УСЛОВИЯ ЗАДАНИЙ:
A – Перечислите все разновидности массового чтива, которые названы в тексте для чтения.
B – Ответьте по тексту для чтения на вопросы, каждый ответ с новой строки:
(i) В какой город приехали финны?
(ii) Чем, по мнению финнов, это грозило человеческой культуре?
(iii) Кто жестко обозначил эту проблему в своем выступлении?
C – Воспроизведите фрагмент текста для чтения от слов «Я был бы рад» до слов «выступлении Марья-Леена Миккола.», включая их.

ТЕКСТ ДЛЯ ЧТЕНИЯ:
+ + +

Я был бы рад сказать, что это не меняло сути. По-видимому, сама формулировка исходила от наших финских коллег, а их волновали отнюдь не нюансы.
Финны приехали в Одессу со своими тревогами по поводу засилья на книжном рынке западного мира, к которому относилась и Финляндия, суррогатного массового чтива самого дурного пошиба - криминального, эротического, фантастического - буквально сметающего с прилавков не только серьезную современную литературу, но и классику.
По их мнению, это грозило человеческой культуре одичанием.
Жестко обозначила эту проблему в своем выступлении Марья-Леена Миккола.

+ + +

ПРЕДОСТАВЛЕННЫЕ ДАННЫЕ:
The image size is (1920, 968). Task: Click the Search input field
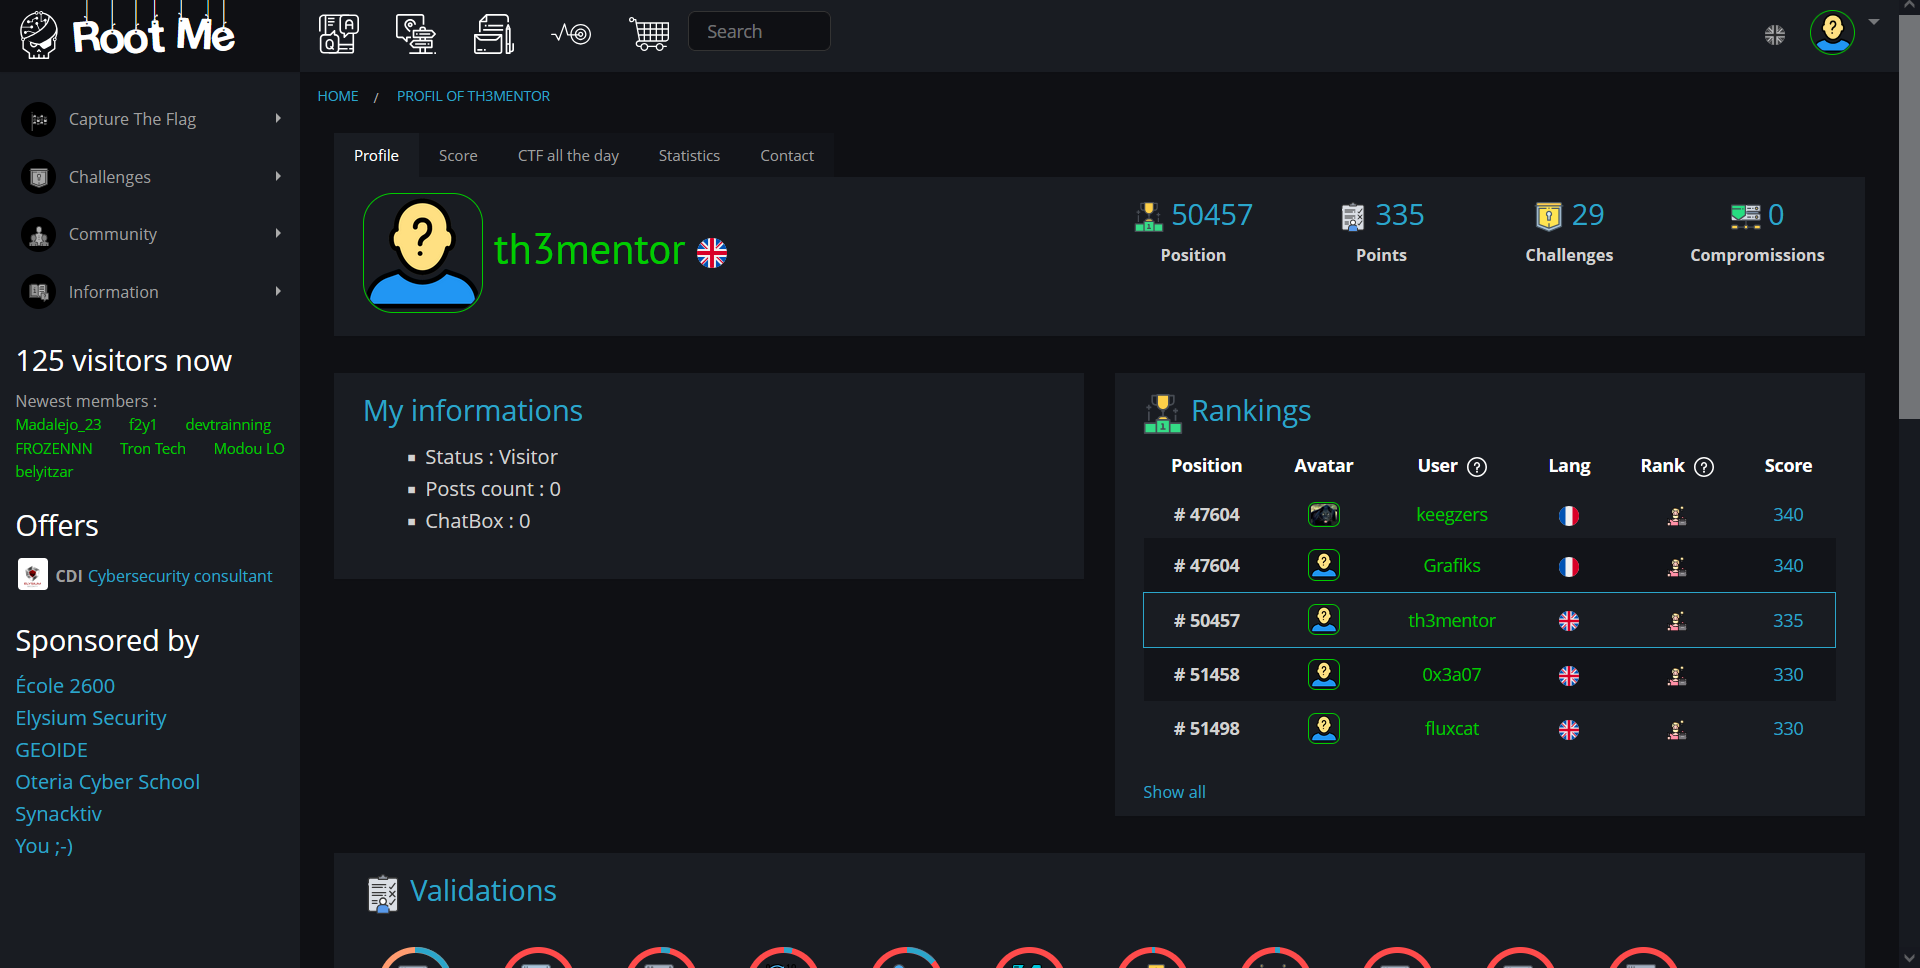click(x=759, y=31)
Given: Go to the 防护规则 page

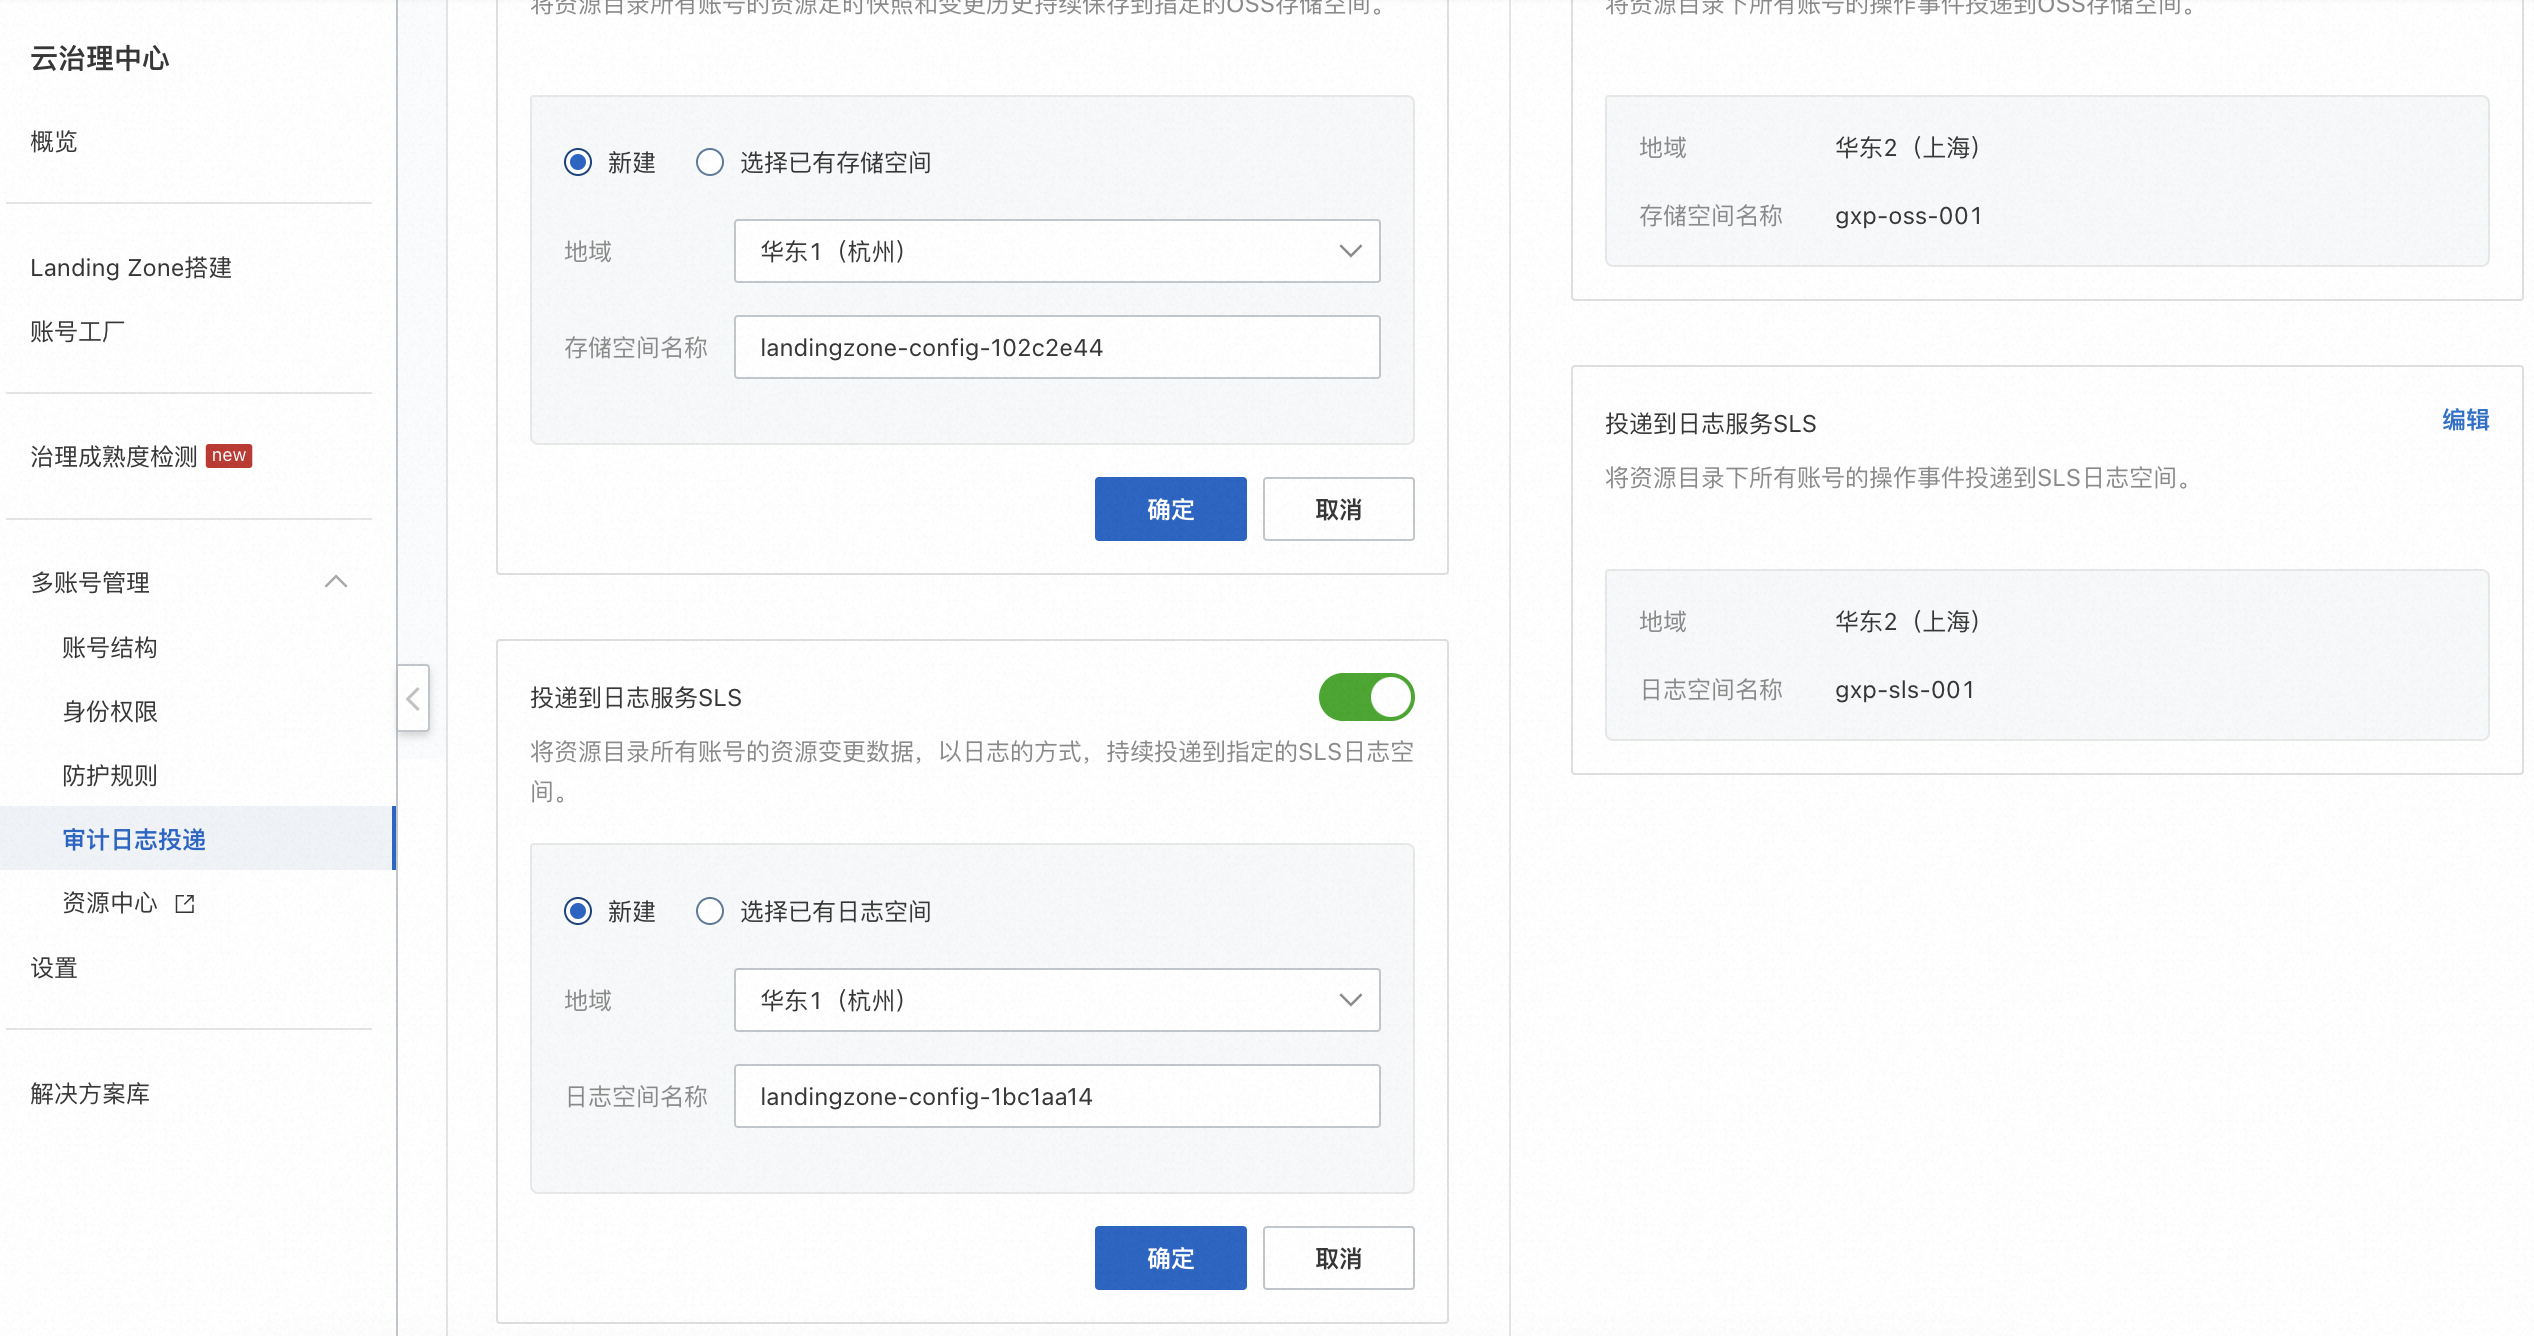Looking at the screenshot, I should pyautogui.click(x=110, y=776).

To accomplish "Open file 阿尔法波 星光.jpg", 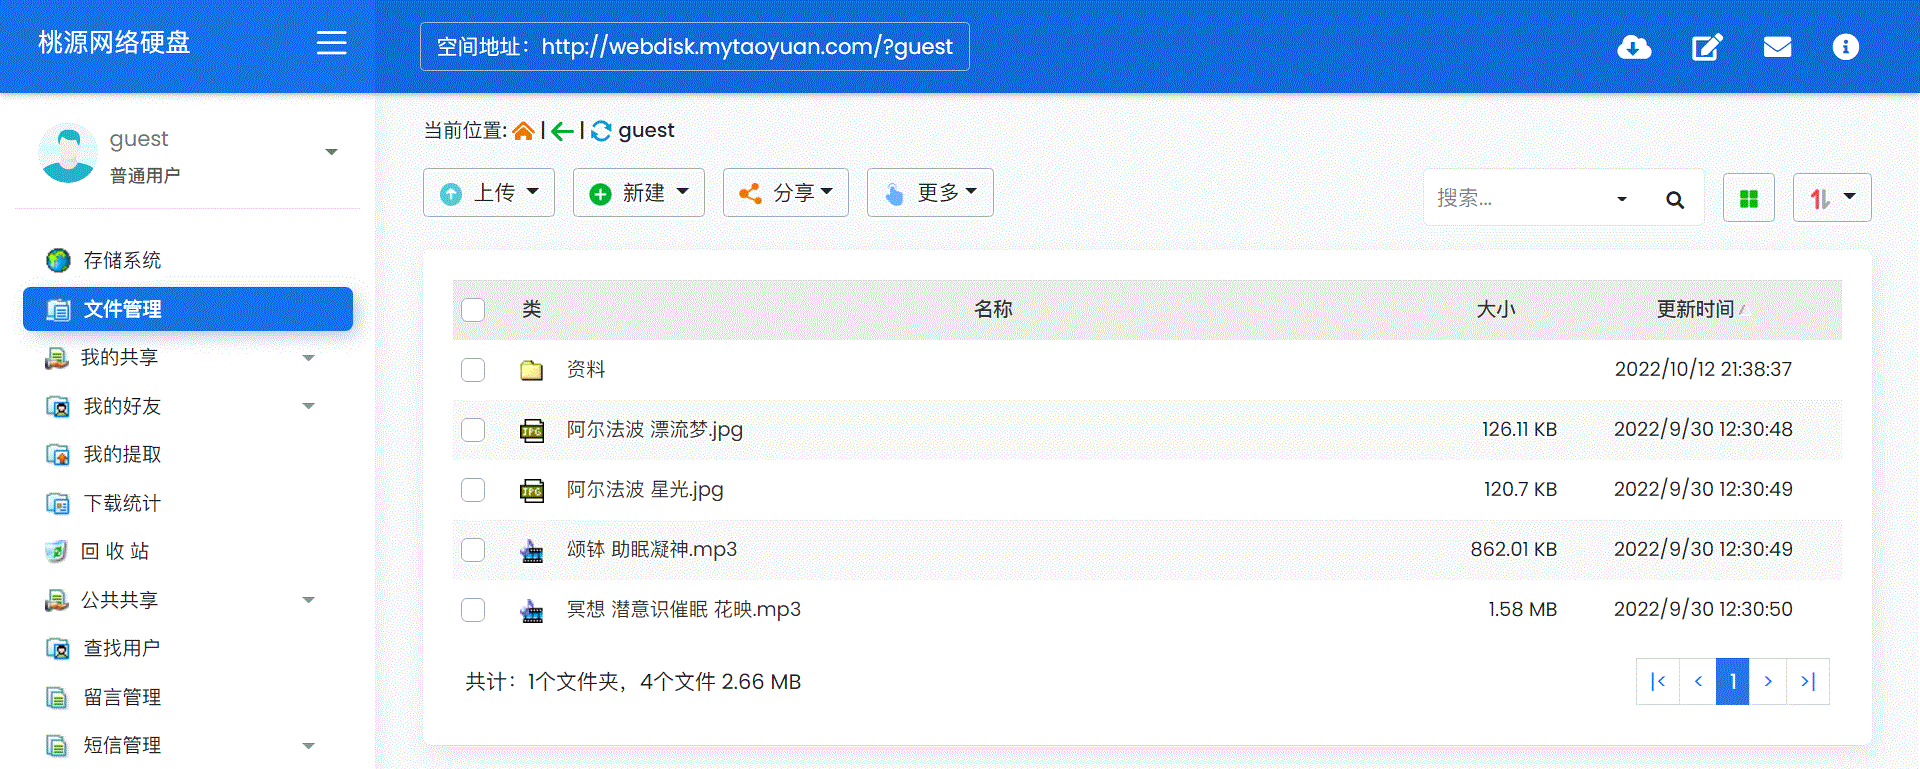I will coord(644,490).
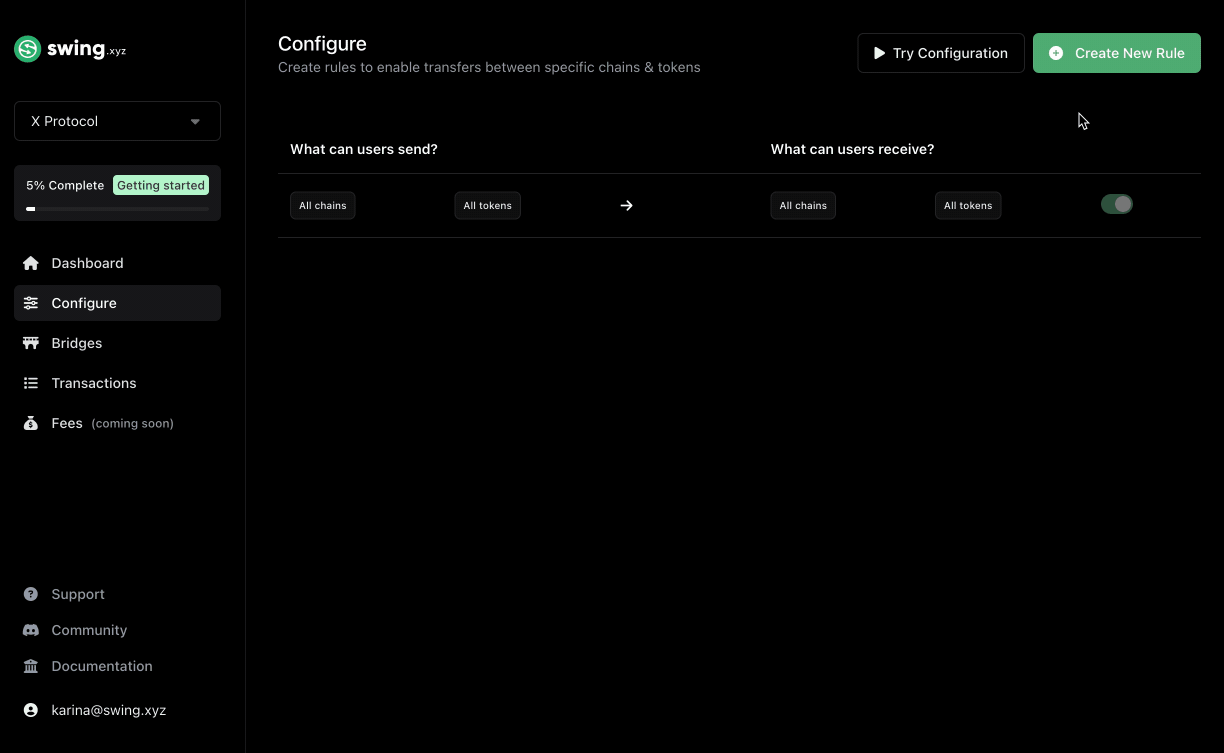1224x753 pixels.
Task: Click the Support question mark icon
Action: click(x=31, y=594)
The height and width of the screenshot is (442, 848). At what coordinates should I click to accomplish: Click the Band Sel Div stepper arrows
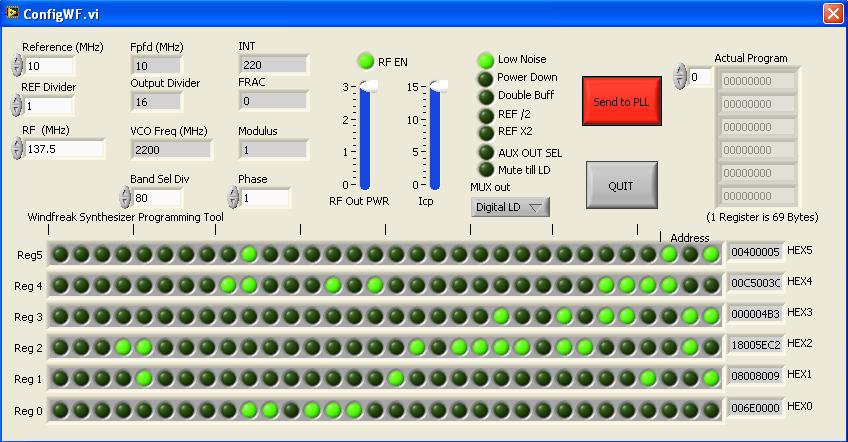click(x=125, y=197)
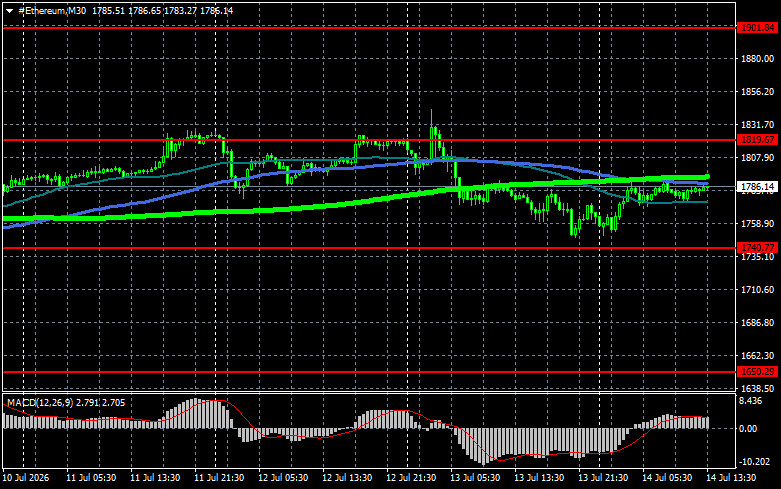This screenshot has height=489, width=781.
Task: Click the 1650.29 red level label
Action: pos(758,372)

+ + +

ОТВЕТЫ С РЕШЕНИЕМ:
A – Криминальное, эротическое, фантастическое.

B –
(i) В Одессу.
(ii) Одичанием.
(iii) Марья-Леена Миккола.

C –
Я был бы рад сказать, что это не меняло сути. По-видимому, сама формулировка исходила от наших финских коллег, а их волновали отнюдь не нюансы.
Финны приехали в Одессу со своими тревогами по поводу засилья на книжном рынке западного мира, к которому относилась и Финляндия, суррогатного массового чтива самого дурного пошиба - криминального, эротического, фантастического - буквально сметающего с прилавков не только серьезную современную литературу, но и классику.
По их мнению, это грозило человеческой культуре одичанием.
Жестко обозначила эту проблему в своем выступлении Марья-Леена Миккола.